Collected data entries:

===============

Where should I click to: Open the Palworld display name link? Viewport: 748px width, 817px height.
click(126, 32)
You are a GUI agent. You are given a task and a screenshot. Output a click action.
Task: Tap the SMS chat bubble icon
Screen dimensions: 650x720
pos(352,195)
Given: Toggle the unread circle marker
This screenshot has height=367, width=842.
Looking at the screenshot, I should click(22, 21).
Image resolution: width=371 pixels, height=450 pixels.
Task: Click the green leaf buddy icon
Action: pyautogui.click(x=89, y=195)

===============

WHAT IS EXPECTED
Only the lines from the one containing "Screen dimensions: 650x720" through the final line of the records above should be printed, exactly as they stand.

TASK ANSWER
Screen dimensions: 650x720
pos(352,195)
Given: Toggle the unread circle marker
This screenshot has height=367, width=842.
Looking at the screenshot, I should click(22, 21).
Image resolution: width=371 pixels, height=450 pixels.
Task: Click the green leaf buddy icon
Action: pyautogui.click(x=89, y=195)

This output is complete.